Открыв на рассвете дверь к себе в комнату, он застал ужасную картину: своего брата, плачущего над окровавленным телом их дяди Уильяма.
- Это случайно, Келл, клянусь… Я не хотел… О, Боже, это случайно… Я пытался остановить его, когда он полез на меня с кулаками, а потом и…
Не сразу Келлу удалось выяснить у рыдающего брата, что же произошло. Озверевший дядя требовал, чтобы они вернулись в Лондон; он начал яростно трясти Шона, а тот так же яростно сопротивлялся. Когда тот воспламенился до того, что возобновил свои прямые посягательства, Шон в отчаянии схватил подвернувшуюся под руку рапиру Келла и заколол его ударом в грудь.
Келл не мог осудить за это своего четырнадцатилетнего брата - наверное, он сам поступил бы так же, если бы стал свидетелем происходившего. Действия мальчика были естественной самообороной, так он считал.
Поэтому без особых угрызений совести он решил скрыть то, что произошло. Для этого нужно было избавиться от трупа. Что он и сделал: отволок его той же ночью на близлежащую пустынную дорогу, и смерть дяди Уильяма выглядела как обычное убийство с целью ограбления.
Полицейское расследование не оставило в покое братьев, некоторая часть подозрений коснулась Келла - ведь он был известен как любитель фехтования, а смерть стала результатом удара рапирой. Однако прямых улик не было, и дело повисло в воздухе. Остались только слухи, что к убийству мог быть причастен Келл. О младшем брате, естественно, никто не говорил, а Келл и не думал защищать свое имя, переложив вину на Шона. Пускай уж лучше подозревают в убийстве его.
Шон так никогда и не оправился от всего происшедшего - так считал Келл, и это заставляло его еще больше заботиться о брате. Ну как не пожалеть совсем молодого человека, вынужденного жить с таким неизмеримо тяжким грузом на душе: жертва развратных действий близкого родственника и убийца. От этого не излечат ни братские слова утешения, ни время…
Келл тяжело вздохнул и на мгновение устало прикрыл глаза, остановившись перед дверью в спальню Рейвен. Как бы то ни было, оправдания и прощения поведению Шона по отношению к ней нет и не может быть…
И ему, Келлу, тоже досталось. Нелегко жить, зная, что тебя подозревали и продолжают подозревать в убийстве, которого ты не совершал. А ты не можешь даже попытаться оправдать себя, не вовлекая в это собственного брата, не выдавая его страшную тайну. Две тайны. В случае раскрытия одной из которых дядя был бы по закону приговорен к смертной казни…
Из-под двери в комнату Рейвен виднелась полоска света, Келл негромко постучал и вошел, услышав ответ. Она читала, лежа в постели, и, подняв голову от книги, бросила на него недоуменный, почти испуганный взгляд и прижала раскрытую книгу к груди, словно ища в ней защиту.
Келл уже пожалел, что потревожил ее в ночное время, но не ретироваться же теперь, когда он вошел.
- Что-нибудь случилось? - тревожно произнесла она.
- Я пришел, чтобы извиниться за своего брата, за его сегодняшнее поведение, - сказал он, тихо прикрывая дверь.

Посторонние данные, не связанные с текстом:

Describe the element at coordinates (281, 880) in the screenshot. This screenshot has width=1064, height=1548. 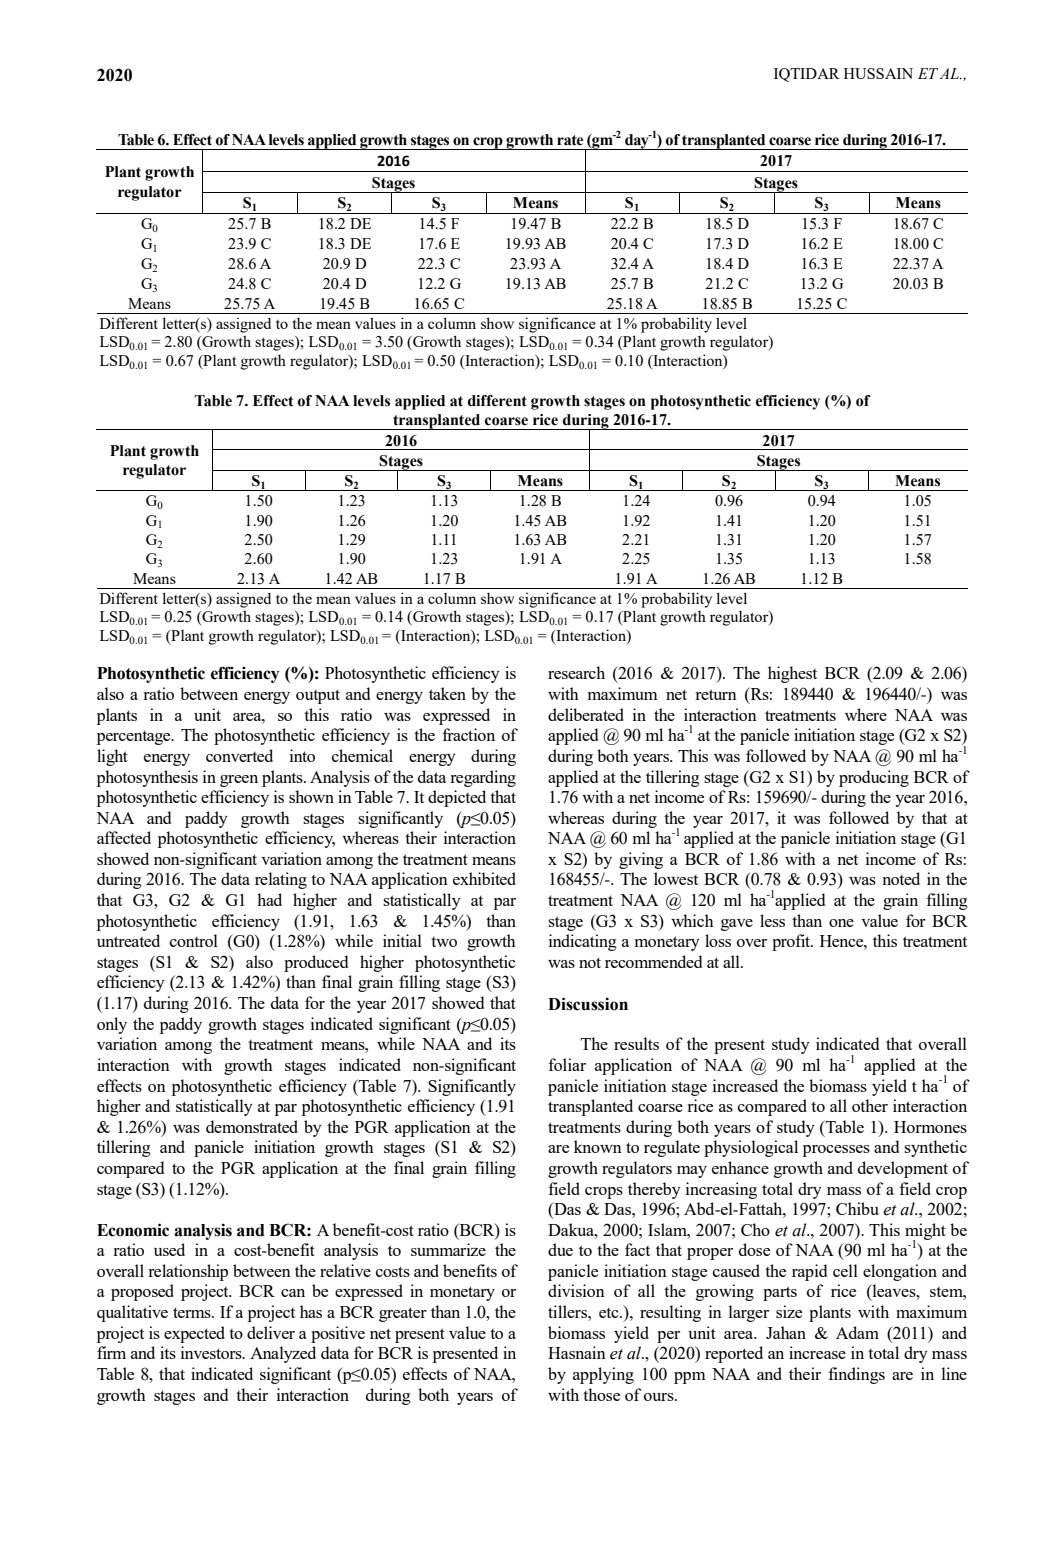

Она продолжала молча и недоверчиво смотреть на него, пока он шел к ней. Молчала она, даже когда он присел на краешек постели.
- Наверное, я выбрал не слишком подходящее время, - заговорил он, - но мне хочется, чтобы ты поняла кое-что в отношении Шона. Как и почему он стал таким, каким ты его узнала.
- По-моему, я уже немного знаю, - сказала она.
- Видимо, недостаточно. Последнее время у него участились приступы депрессии, упадка духа. И тогда он почти перестает есть, мало спит, зато слишком много пьет вина. Однако до того, как он попал на флот, с ним такое редко приключалось.
- Да, видно, не очень мне повезло, - произнесла Рейвен.
Келл с неодобрением взглянул на нее, но сдержался и продолжил:
- Когда он исчез этим летом, я очень обеспокоился и потратил не один месяц, разыскивая его. Потом в порту случайно обнаружил его имя в списке корабельной команды… Что я сделал? - Он увидел, что Рейвен внимательно слушает. - Я нанял шхуну и отправился на поиски этого корабля, совершающего каботажное плавание. Когда я наконец ступил на борт того судна, я нашел там Шона в каком-то закутке, избитого, закованного в кандалы, лежащего в своих испражнениях… - Келл на какое-то время замолчал. - Он мой брат, Рейвен, - сказал он потом, словно оправдываясь, - и, полагаю, ты поймешь мое состояние.
- Да, - прошептала она, чувствуя, как непроизвольные слезы подступают к горлу.
- А то, что испытал он, можно ли представить?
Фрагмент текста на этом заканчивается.